● **TRAVAIL À RÉALISER**
a – Relevez dans l'article sur Maati Mounjib toutes les qualités ou fonctions qui lui sont attribuées.
b – Répondez à chaque question d'après l'article sur Maati Mounjib.
(i) À quelle date sa lettre a-t-elle été adressée au chef du gouvernement ?
(ii) Combien d'articles diffamatoires à son égard ont été publiés depuis 2015, selon lui ?
(iii) Qui d'autre est visé de la même manière, d'après ses propos ?
c – Rédigez la suite de l'article sur Maati Mounjib après sa dernière phrase.

● **EXTRAIT FOURNI**
MAROC
28/05/2018 17h:45 CET

Victime d'une campagne de diffamation, Maati Mounjib en appelle à Saad-Eddine El Othmani

L'historien y voit "une nouvelle méthode de répression”.

AIC Press

DROITS DE L’HOMME - “La vie de ma famille est devenue un enfer”. L’écrivain et historien Maati Mounjib entame ainsi sa lettre adressée ce 26 mai au chef du gouvernement, Saad-Eddine El Othmani. “J’y ai recouru parce que c’en est trop!”, confie-t-il au HuffPost Maroc. 

“Depuis 2015, ce sont à peu près 300 articles diffamatoires à mon égard me traitant de tous les mots qui ont été publiés. Et je n’ai pas vraiment fait le compte”, tient à souligner Maati Mounjib pour faire par de son ras-le-bol. Sur support papier ou électronique, ces articles représentent, pour le militant, une campagne acharnée menée contre lui. “Et il n’y a pas que moi, plusieurs activistes du mouvement du 20 février sont aussi visés de la même manière et de façon systématique. On se venge d’eux pour museler toute critique vis-à-vis du pouvoir”, estime Mounjib qui est également président de l’association “Freedom Now” (Liberté maintenant) et qui juge que la diffamation est “une nouvelle méthode de répression”.

● **DONNÉES FOURNIES**
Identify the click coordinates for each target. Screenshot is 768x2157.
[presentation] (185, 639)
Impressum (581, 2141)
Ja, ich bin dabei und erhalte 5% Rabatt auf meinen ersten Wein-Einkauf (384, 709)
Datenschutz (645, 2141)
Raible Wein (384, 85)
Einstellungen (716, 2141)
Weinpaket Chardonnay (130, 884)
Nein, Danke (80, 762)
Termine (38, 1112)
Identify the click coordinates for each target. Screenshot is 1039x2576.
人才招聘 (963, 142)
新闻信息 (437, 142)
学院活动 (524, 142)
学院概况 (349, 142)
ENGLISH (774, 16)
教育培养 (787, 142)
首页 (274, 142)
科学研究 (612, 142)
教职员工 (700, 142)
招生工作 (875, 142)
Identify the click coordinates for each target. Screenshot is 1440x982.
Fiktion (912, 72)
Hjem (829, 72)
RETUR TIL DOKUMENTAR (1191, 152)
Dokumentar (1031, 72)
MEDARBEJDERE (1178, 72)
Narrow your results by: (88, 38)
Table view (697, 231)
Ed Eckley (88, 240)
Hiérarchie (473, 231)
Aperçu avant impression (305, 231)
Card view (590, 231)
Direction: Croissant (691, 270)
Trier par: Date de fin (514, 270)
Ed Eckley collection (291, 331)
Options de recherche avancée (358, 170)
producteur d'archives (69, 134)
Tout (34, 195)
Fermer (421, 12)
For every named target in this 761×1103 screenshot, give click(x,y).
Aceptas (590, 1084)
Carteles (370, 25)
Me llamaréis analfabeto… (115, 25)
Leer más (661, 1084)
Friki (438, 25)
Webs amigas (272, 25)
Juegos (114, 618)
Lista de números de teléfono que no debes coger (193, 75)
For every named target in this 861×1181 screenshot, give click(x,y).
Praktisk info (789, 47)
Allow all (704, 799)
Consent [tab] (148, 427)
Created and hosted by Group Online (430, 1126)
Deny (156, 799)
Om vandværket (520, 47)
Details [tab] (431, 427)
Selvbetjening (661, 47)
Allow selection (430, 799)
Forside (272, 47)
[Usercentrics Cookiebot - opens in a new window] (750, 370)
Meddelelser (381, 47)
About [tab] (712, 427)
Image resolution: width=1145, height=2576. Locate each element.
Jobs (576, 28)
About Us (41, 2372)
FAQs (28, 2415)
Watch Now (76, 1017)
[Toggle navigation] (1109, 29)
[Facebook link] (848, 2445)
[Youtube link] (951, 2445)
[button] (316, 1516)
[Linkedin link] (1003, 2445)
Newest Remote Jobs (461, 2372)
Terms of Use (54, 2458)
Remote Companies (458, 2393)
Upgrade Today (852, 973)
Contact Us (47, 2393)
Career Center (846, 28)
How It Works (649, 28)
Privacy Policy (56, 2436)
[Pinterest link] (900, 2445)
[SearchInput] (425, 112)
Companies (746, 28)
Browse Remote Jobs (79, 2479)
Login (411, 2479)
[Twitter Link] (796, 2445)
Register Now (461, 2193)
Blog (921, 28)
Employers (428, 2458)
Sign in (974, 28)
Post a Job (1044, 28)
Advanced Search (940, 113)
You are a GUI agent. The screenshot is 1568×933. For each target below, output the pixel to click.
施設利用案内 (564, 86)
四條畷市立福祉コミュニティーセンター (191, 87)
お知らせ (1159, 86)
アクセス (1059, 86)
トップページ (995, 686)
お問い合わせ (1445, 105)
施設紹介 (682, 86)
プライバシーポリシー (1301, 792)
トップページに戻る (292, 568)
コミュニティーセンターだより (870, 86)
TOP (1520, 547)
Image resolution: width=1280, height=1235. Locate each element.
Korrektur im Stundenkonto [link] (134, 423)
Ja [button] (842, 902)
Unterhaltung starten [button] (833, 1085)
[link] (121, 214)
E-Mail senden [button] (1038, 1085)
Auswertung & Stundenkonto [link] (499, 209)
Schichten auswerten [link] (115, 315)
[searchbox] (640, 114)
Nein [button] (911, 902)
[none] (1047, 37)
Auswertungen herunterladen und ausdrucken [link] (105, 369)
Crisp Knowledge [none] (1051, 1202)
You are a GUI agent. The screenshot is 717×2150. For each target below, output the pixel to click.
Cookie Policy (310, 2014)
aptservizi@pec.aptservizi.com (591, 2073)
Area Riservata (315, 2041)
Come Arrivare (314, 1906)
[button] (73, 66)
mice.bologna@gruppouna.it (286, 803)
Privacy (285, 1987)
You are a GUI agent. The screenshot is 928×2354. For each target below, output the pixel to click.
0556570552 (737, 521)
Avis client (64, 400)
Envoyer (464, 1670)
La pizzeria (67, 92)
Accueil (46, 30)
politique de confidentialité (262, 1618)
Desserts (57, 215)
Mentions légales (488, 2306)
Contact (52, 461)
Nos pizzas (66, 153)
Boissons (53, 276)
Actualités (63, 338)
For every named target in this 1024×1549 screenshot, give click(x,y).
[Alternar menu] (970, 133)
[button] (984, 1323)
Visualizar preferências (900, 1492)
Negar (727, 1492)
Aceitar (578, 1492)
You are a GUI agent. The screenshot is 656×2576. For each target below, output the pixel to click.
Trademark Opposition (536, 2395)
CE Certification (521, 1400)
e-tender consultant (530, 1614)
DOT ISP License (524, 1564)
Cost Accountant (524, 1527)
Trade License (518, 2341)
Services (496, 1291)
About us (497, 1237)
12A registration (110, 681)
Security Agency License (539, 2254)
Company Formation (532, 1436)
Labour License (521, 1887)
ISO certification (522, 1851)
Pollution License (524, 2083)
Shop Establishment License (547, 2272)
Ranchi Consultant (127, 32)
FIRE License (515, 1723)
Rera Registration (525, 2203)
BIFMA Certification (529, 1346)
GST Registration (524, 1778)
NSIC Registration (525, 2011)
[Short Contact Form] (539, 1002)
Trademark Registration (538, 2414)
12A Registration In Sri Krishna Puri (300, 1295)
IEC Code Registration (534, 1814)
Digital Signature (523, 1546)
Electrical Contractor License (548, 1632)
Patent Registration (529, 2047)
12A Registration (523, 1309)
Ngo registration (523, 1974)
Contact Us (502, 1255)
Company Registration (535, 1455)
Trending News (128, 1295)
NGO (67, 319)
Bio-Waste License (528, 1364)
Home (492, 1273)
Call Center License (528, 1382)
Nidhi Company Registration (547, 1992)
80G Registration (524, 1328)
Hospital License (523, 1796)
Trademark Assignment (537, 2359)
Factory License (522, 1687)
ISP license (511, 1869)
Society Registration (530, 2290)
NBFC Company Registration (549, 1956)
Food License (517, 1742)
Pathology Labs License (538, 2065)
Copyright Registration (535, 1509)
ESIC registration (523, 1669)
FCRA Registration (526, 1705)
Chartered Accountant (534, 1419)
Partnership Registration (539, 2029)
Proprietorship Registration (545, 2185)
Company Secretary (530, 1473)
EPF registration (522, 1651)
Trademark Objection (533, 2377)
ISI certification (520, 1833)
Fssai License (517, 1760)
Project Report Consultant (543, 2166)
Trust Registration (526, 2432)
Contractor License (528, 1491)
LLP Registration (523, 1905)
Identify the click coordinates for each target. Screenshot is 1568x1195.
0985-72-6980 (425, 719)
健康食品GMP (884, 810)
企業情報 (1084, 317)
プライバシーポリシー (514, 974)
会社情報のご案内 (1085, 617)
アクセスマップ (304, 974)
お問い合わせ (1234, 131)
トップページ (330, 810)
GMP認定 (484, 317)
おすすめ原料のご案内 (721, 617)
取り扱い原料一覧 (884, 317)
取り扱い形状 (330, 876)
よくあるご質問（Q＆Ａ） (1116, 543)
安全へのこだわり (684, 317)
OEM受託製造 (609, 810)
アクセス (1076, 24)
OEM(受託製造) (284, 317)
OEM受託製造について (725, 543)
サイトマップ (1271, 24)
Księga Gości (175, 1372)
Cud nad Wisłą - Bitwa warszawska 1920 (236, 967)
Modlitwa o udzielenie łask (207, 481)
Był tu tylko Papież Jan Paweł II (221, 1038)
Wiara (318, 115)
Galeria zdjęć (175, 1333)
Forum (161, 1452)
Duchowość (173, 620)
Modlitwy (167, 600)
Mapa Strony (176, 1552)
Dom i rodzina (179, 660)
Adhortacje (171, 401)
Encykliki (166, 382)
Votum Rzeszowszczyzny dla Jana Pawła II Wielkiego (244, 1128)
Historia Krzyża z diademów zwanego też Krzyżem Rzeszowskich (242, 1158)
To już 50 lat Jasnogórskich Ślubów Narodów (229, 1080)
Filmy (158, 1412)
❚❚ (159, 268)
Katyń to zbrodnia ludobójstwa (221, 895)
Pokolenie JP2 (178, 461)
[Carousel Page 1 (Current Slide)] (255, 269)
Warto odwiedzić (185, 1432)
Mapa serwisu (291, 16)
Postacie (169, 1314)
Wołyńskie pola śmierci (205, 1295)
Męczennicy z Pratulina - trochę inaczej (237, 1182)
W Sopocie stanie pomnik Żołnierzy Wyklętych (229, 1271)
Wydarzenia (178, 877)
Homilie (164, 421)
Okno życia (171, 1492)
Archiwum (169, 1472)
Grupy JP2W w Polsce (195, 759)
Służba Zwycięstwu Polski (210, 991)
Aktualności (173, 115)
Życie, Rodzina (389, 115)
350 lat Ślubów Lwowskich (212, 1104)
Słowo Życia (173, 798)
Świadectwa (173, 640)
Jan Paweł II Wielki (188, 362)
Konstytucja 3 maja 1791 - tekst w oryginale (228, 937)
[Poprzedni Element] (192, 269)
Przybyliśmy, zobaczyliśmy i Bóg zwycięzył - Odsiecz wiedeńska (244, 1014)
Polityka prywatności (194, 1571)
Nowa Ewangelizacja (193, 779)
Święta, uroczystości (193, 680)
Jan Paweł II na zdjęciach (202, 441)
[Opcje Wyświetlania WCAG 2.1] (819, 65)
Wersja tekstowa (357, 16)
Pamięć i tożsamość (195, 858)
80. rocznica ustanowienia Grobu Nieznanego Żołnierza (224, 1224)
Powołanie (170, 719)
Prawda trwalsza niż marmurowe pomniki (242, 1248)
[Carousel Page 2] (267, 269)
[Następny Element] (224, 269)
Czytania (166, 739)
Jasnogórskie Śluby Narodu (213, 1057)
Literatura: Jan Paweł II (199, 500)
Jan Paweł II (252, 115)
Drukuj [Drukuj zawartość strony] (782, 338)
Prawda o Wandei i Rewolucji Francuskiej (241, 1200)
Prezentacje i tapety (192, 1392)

● **RÉPONSES PAR CONSIGNE**
a – écrivain ; historien ; militant ; président de l'association "Freedom Now" (Liberté maintenant)

b –
(i) Le 26 mai.
(ii) À peu près 300.
(iii) Plusieurs activistes du mouvement du 20 février.

c –
Dans sa lettre à El Othmani, Mounjib exprime sa souffrance et dénonce une presse instrumentalisée sans aucun lien avec les principes fondamentaux de la déontologie. Et de préciser avoir fait l’objet d’une trentaine d’articles diffamatoires au cours de ces dernières semaines, suite à un article dans lequel il a relevé “des failles” dans l’affaire du journaliste Bouachrine.  

Décrivant un véritable parcours du combattant pour saisir la justice, sans résultat à ce jour, Maati Mounjib interpelle le chef du gouvernement sur “la situation de chaos” qu’il a l’impression de vivre au Maroc. Il appelle le chef de gouvernement à écouter le citoyen qu’il est et à intervenir pour que cela cesse. “Il doit réagir! C’est un honnête homme et il ne peut pas fermer les yeux sur de telles pratiques. Elles traînent l’image du Maroc dans la boue”, s’indigne l’historien. Pour ce dernier, le débat d’idées ne doit pas céder la place aux attaques personnelles. “C’est immoral et l’Etat ne peut y être impliqué”, conclut-il.